Red Hat Bugzilla – Bug 832072
vds_bootstrap.py Failed to add vdsm host to engine if connection to repository server is slow
Last modified: 2013-01-30 17:50:49 EST
Description of problem:
When I tried to add a vdsm host to ovirt-engine, I found it could fail sometime because of ssh timeout. It looks that the default ssh timeout on ovirt engine side is 600s:
engine-config -g SSHInactivityTimoutSeconds
SSHInactivityTimoutSeconds: 600 version: general
After checking the log of vds_bootstrap.py, I found almost all the time was spent for downloading yum metadata because vds_bootstrap.py cleans up yum cache before installing required packages. If the network connection to yum repository/rhn server is slow, the downloading time will exceed the ssh timeout. And then engine will close the ssh connnection and fail to add vdsm host.

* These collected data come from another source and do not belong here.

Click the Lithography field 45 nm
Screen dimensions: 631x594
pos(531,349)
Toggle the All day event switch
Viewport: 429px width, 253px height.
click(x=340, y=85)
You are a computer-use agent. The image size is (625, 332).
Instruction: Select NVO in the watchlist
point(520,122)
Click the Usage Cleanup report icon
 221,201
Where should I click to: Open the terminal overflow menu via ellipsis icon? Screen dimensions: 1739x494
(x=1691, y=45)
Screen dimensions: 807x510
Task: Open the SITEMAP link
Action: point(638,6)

So perhaps we need add a ssh keepalive mechamism in vds_bootstrap.py to make it more robuster.
Version-Release number of selected component (if applicable):
It depends on the speed of network connection to repository/rhn server.
Steps to Reproduce:
Note that if the connection is slow, we'll time out the installation anyway (because we suspect 'yum install' is stuck).
However, re-installing should hopefully succeed.

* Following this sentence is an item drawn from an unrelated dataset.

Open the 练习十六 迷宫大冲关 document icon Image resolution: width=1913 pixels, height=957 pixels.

10 minutes timeout seems quite long, and a repeated installation would succeed, so I'm inclined to say this is NOTABUG.
Note that there's probably a lot of yum noise going over ssh, so the is not an ssh keepalive issue.
Please reopen if you think otherwise.
The problem is that "re-installing" always get the same result because vds_bootstrap.py always cleanup yum cache before install packages. So every time it needs download yum metadata. If it fails one time, probably it will fail again and again. Do you still think it's not a problem?
(In reply to comment #3)
> The problem is that "re-installing" always get the same result because
> vds_bootstrap.py always cleanup yum cache before install packages. So every
> time it needs download yum metadata. If it fails one time, probably it will
> fail again and again. Do you still think it's not a problem?
It takes > 10 minutes just to download the metadata? How limited is the bandwidth? I thought it might take more than 10 minutes to install all required packages - and that's not that bad, because it'll install some and in the next retry would install the remaining and so on.
I believe the network connection in enterprise environment shouldn't be that bad.
So change it to low priority.
Closing old bugs. If this issue is still relevant/important in current version, please re-open the bug.